REQUIRED ACTION -> Copy the following lines of the listing verbatim, beginning with the line that contains "on table-row: 5" and continuing through the line that contains "I want to click on legend-item-label: Strom, so".
--
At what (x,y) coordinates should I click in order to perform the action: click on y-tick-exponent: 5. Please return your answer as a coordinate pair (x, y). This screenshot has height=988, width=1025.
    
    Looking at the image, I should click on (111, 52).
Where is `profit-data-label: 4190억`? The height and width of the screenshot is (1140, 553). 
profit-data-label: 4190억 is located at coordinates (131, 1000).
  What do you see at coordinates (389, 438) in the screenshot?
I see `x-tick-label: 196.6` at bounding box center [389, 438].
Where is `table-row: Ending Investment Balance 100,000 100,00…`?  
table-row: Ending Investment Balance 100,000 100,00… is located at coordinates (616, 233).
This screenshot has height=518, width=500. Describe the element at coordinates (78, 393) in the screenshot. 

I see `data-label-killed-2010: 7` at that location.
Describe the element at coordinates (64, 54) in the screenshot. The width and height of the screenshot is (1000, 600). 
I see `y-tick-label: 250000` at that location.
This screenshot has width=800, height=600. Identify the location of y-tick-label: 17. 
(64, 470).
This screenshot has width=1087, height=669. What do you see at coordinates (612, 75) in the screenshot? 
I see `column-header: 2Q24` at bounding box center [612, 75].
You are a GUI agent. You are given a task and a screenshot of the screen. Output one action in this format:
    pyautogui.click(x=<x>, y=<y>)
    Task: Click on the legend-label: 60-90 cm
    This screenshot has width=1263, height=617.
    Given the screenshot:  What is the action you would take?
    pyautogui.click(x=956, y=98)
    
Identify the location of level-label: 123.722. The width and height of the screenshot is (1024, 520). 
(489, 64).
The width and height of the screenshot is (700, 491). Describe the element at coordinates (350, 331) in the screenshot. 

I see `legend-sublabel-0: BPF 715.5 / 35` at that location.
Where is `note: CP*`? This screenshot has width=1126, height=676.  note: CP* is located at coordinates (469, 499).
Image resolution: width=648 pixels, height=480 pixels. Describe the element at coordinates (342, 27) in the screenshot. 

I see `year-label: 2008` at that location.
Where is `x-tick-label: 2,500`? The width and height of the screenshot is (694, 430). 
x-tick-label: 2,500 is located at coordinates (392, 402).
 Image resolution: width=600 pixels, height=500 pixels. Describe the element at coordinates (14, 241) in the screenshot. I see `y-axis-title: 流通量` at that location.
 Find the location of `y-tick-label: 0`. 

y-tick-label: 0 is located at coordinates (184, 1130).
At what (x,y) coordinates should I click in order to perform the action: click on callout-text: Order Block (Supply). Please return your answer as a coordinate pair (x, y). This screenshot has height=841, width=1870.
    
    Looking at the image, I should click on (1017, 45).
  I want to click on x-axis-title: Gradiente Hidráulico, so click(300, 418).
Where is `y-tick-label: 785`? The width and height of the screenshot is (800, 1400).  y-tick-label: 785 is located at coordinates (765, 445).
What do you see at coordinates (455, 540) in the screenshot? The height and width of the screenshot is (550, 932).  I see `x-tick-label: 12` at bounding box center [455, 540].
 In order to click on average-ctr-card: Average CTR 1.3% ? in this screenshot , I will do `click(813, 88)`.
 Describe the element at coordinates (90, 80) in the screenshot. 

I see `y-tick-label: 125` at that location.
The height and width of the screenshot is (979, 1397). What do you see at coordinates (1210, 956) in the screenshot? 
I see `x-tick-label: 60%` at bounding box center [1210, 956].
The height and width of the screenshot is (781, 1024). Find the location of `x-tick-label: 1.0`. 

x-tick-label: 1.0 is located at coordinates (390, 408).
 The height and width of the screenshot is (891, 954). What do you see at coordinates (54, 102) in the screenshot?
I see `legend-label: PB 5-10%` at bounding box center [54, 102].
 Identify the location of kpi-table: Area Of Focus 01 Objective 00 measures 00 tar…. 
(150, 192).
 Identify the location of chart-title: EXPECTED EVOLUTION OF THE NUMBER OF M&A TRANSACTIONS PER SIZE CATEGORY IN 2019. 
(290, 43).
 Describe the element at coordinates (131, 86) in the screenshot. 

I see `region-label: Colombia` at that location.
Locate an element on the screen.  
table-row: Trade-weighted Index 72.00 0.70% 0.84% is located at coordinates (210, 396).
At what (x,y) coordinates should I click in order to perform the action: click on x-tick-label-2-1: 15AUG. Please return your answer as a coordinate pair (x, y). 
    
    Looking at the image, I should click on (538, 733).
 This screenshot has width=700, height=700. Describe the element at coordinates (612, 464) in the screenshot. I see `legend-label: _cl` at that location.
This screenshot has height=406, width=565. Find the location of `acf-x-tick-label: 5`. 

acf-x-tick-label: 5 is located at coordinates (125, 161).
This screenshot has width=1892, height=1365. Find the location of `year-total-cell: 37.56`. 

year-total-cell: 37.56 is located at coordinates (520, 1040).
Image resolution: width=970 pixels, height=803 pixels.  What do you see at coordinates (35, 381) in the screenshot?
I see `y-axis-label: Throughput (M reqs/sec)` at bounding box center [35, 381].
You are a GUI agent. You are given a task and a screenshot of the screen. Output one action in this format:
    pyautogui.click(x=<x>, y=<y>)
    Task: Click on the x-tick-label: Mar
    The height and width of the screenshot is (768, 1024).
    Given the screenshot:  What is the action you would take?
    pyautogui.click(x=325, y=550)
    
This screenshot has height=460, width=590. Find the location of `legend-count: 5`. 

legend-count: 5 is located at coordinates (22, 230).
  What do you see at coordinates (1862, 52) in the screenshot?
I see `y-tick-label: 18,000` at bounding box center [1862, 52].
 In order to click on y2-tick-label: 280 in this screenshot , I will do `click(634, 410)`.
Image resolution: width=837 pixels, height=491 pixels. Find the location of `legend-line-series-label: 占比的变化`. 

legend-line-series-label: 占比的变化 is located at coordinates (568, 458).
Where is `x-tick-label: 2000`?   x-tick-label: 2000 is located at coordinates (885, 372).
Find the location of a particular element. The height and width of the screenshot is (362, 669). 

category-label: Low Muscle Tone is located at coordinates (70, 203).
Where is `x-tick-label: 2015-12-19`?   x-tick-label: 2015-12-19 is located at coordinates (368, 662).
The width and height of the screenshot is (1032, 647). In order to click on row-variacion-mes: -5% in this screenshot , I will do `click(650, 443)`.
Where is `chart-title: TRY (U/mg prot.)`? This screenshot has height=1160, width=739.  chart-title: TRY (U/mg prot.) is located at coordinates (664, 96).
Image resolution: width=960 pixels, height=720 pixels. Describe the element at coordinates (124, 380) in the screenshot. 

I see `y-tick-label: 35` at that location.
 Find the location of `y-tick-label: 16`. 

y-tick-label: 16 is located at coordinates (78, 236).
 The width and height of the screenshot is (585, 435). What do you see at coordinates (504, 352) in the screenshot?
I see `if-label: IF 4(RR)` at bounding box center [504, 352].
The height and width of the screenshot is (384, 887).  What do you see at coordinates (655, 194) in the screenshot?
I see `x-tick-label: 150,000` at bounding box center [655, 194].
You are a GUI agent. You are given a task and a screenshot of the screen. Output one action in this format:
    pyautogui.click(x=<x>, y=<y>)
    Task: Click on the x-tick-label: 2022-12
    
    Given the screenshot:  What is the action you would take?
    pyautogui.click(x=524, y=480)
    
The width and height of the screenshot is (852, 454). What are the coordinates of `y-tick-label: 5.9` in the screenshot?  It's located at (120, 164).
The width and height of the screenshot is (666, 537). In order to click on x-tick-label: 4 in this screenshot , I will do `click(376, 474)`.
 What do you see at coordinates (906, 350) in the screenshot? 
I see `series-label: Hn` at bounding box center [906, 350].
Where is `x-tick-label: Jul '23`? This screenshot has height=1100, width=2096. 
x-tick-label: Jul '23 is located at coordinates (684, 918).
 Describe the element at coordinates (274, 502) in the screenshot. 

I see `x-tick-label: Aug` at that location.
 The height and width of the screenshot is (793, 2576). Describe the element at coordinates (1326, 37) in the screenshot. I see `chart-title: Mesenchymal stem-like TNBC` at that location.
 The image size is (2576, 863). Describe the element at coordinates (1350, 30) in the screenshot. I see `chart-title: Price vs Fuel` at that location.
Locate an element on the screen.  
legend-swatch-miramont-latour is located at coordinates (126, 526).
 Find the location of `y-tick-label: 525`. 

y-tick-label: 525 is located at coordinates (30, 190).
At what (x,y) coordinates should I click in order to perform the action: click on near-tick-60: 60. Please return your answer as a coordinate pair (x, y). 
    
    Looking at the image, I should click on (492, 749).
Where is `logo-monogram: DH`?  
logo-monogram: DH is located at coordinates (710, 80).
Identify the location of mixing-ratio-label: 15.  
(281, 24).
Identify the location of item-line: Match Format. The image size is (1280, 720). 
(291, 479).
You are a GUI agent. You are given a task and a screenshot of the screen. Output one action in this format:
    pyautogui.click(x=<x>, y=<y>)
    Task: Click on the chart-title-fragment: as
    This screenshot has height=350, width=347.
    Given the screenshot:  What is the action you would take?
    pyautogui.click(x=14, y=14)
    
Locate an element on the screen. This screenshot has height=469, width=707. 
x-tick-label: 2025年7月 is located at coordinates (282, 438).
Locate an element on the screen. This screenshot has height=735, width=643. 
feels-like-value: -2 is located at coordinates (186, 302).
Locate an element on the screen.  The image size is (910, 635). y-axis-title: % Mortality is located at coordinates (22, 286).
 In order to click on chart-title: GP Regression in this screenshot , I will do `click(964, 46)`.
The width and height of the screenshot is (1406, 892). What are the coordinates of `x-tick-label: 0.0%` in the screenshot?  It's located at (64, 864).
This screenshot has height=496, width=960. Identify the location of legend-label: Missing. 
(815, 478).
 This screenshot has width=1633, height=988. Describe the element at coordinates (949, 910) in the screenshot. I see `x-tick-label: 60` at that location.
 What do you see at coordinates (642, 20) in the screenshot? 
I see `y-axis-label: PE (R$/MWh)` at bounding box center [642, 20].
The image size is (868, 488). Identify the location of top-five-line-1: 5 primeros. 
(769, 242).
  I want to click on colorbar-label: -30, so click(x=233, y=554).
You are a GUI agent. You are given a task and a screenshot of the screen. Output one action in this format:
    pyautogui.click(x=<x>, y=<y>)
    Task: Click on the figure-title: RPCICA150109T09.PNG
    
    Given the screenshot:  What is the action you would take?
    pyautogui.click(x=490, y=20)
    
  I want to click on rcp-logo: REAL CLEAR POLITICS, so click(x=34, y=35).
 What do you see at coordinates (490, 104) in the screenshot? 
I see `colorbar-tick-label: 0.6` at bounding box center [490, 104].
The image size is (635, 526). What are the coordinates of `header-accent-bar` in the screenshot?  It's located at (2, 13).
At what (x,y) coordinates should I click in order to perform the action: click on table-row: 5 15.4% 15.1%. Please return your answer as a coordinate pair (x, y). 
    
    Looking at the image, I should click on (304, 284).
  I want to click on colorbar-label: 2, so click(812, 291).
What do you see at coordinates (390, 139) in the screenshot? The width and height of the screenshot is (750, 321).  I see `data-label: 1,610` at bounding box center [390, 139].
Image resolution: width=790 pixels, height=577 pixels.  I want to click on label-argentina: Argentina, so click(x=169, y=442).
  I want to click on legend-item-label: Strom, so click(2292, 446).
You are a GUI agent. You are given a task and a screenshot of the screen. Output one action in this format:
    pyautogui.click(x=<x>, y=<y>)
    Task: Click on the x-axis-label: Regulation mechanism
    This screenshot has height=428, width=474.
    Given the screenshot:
--
ANSWER FOR THIS EXERCISE ->
At what (x,y) coordinates should I click in order to perform the action: click on table-row: 5 15.4% 15.1%. Please return your answer as a coordinate pair (x, y). 
    
    Looking at the image, I should click on (304, 284).
  I want to click on colorbar-label: 2, so click(812, 291).
What do you see at coordinates (390, 139) in the screenshot? The width and height of the screenshot is (750, 321).  I see `data-label: 1,610` at bounding box center [390, 139].
Image resolution: width=790 pixels, height=577 pixels.  I want to click on label-argentina: Argentina, so click(x=169, y=442).
  I want to click on legend-item-label: Strom, so click(2292, 446).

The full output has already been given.